Tiggì monopolizzati dalla politica. Cronaca ed economia non fanno impazzire i direttori. E il Vaticano straripa nei telegiornali di Mediaset

di Antonello Di Lella
Tv e Media

Sono le notizie di politica quelle più ricercate dagli italiani. Ad evidenziarlo era stata, la scorsa settimana, l’indagine “Newsparade. Il buon giornalismo, la hit delle notizie”, realizzata da Swg per il Premio Luchetta. Ed è proprio per questo che sono le news del panorama politico a spiccare all’interno di tutti i telegiornali della nostra televisione. Il dato emerge dal monitoraggio fatto dall’Agcom dal 1 al 31 marzo in relazione al pluralismo sociale consistente nell’analisi dei soggetti che trovano spazio all’interno dei programmi televisivi presi in esame.

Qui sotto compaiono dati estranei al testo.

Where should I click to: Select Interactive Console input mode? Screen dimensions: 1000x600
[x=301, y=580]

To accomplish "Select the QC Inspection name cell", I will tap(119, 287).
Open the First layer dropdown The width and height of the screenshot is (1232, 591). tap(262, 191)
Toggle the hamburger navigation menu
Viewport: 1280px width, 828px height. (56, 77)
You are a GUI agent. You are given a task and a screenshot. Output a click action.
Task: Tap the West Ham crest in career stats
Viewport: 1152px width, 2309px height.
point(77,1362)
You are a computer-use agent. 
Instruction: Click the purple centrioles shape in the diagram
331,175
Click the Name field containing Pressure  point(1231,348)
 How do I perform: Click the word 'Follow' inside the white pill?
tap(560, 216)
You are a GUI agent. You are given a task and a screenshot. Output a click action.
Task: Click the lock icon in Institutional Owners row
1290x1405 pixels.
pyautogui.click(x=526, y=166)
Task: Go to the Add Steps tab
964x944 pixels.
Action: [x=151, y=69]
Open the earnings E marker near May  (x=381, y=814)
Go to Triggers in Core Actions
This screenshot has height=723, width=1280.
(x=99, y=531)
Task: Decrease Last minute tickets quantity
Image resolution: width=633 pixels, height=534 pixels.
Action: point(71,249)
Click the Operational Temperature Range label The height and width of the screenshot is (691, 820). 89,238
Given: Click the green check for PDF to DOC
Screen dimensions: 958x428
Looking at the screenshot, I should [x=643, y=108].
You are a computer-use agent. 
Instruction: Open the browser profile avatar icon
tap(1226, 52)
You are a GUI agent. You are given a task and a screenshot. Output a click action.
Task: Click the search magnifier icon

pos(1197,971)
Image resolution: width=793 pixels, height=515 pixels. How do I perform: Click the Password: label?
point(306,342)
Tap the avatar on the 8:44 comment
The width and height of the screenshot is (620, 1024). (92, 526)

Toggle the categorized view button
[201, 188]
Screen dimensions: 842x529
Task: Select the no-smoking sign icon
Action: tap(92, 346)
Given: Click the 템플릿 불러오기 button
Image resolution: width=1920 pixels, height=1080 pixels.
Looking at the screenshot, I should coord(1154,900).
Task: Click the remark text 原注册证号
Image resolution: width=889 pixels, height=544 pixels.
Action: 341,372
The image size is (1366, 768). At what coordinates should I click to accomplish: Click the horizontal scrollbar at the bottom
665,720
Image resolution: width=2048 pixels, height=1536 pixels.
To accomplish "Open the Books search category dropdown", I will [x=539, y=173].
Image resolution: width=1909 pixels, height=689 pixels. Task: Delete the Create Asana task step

Lo spazio dedicato ai partiti dai tiggì di Rai, Mediaset, La7 e Sky non è mai sceso sotto il 30% della durata media dell’intero telegiornale. Ampio spazio è stato dedicato anche a soggetti e organi costituzionali di casa nostra. Sono queste le due macrocategorie che hanno occupato almeno il 55-60% di tutti i tiggì.

Questione di tempi – La rilevazione del pluralismo sociale tiene conto di una classificazione sulla base di un elenco costituito da 22 macro-categorie, ognuna delle quali articolata in micro-categorie di soggetti tipologicamente omogeni. I dati presi in riferimento riguardano il “tempo di antenna”, ovvero quello dedicato complessivamente ai soggetti analizzati, ed è fornito dalla somma del “tempo di notizia” e del “tempo di parola” di tutte le edizioni dei tiggì andati in onda nel corso del mese di marzo. Tempistiche che hanno premiato le news di palazzo. Lo Stato prima di tutto. Ma a seguire non poteva che esserci la Chiesa. E, infatti, tra i temi che hanno spopolato nei notiziari di informazione sul piccolo schermo quelli riguardanti il Vaticano e gli altri soggetti confessionali. È stato il Tg4 a dedicare lo spazio maggiore alle notizie provenienti da Oltretevere: il 16,40% nello scorso mese di marzo. Alto minutaggio per Vaticano e dintorni anche a TgCom (10,14%) e, chi l’avrebbe mai detto, all’interno di Studio Aperto (10,92%). In tutti i telegiornali di Viale Mazzini, invece, le notizie riguardanti ciò che avviene all’interno delle mura leonine hanno occupato circa il 6% dei notiziari, mentre su SkyTg 24 l’8,38%. Su La7, infine, poco spazio al Vaticano (4,62%). Il Tg diretto da Enrico Mentana è risultato il primo in assoluto per il minutaggio dedicato a partiti ed esponenti politici, la cui presenza è stata rilevata in quasi la metà dei tiggì (44,19%). Il Tg della rete di Urbano Cairo, inoltre, è quello in cui trova la maggior visibilità il Movimento 5 Stelle. Forza Italia, invece, resiste solo su Tg4 e Studio Aperto. Poco spazio, in generale, all’informazione economica che non ha sfondato il muro del 5%. Poco meglio la cronaca che ha ottenuto gli spazi maggiori nel tiggì di Italia 1 (7,51%) e al Tg La7 (6,83%).

Oscurati – Cultura questa sconosciuta. Sarà che ci sono anche tanti programmi d’approfondimento, ma una cosa è certa: nei Tg non c’è spazio per gli eventi culturali. Stesso discorso vale pure per la scienza. Non ci sono più nemmeno i sindacati di una volta, stando almeno alla scaletta gerarchica delle news nei telegiornali. Ignorate quasi totalmente dal Tg1 diretto da Mario Orfeo, le organizzazioni sindacali hanno trovato maggior visibilità sul Tg3.